Supreme Court, Westchester Special Term
Jan 1, 1911
70 Misc. 402 (N.Y. Sup. Ct. 1911)

Opinion

January, 1911.

Ira Jay Dutton, for plaintiff.

Hugh M. Harmer, for defendant.


Upon the trial of this action, which was before the court and a jury, both parties asked the court for the direction of a verdict; and the court thereupon, with the consent of both parties, took the case from the jury and reserved its decision. Counsel have not submitted the pleadings, nor have I before me the evidence taken at the trial, so that I cannot give a detailed statement of the facts claimed, admitted or proved.

In brief, the plaintiff's claim is, and it is admitted, that, for sometime prior to February, 1908, he was a sewer inspector of the city of New Rochelle, appointed by the board of public works of said city, having previously passed an examination under the Civil Service Law, receiving a salary of $100 per month, and that during all of that time he was and now is an exempt volunteer fireman. About the 1st of February, 1908, he was suspended and, in March, 1909, was reinstated by the said board of public works in the same position and has ever since held the same; and this action is to recover the salary at the rate of $100 per month, from the time of his suspension to the date of his reinstatement. The reinstatement was voluntary — no mandamus proceeding having been instituted by the plaintiff.

My conclusion upon the whole case is, that a verdict should be directed in favor of the defendant, and the following are my reasons:

First. Plaintiff did not secure his reinstatement by mandamus, nor did he institute any proceedings to secure his reinstatement, and it does not seem to me that his voluntary reinstatement, after the expiration of thirteen or fourteen months, with no proceeding in the meantime on his part to secure reinstatement, can be regarded as establishing the fact of a wrongful discharge by the said board of public works, in the first instance.

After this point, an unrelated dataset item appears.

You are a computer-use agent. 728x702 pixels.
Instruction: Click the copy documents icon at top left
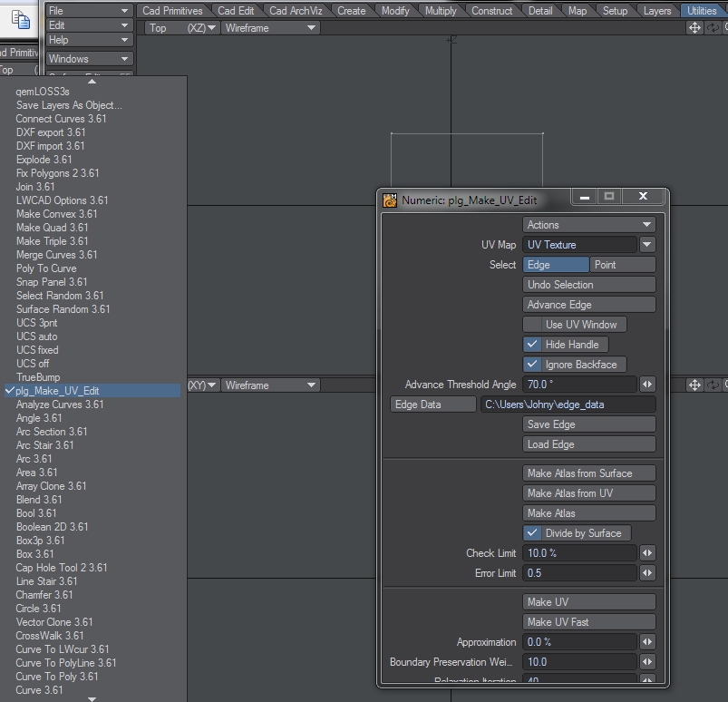click(21, 19)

Second. The plaintiff was laid off or suspended by the board of public works of the city, because of lack of work and a lack of funds, and was put back in his position as soon as there was work for him to do and money with which to pay him; and there was no wrongful act or bad faith on the part of the said board of public works.

Third. What little work there was for a sewer inspector during the time the plaintiff was laid off was performed by another sewer inspector of the city, who was also an exempt fireman, and was paid for by the city.

Fourth. It appears without dispute that the board of public works of the defendant had no knowledge or notice at the time the plaintiff was suspended, or prior thereto, that he was an exempt fireman, or had or claimed to have any preference over any other sewer inspector in the employ of the defendant.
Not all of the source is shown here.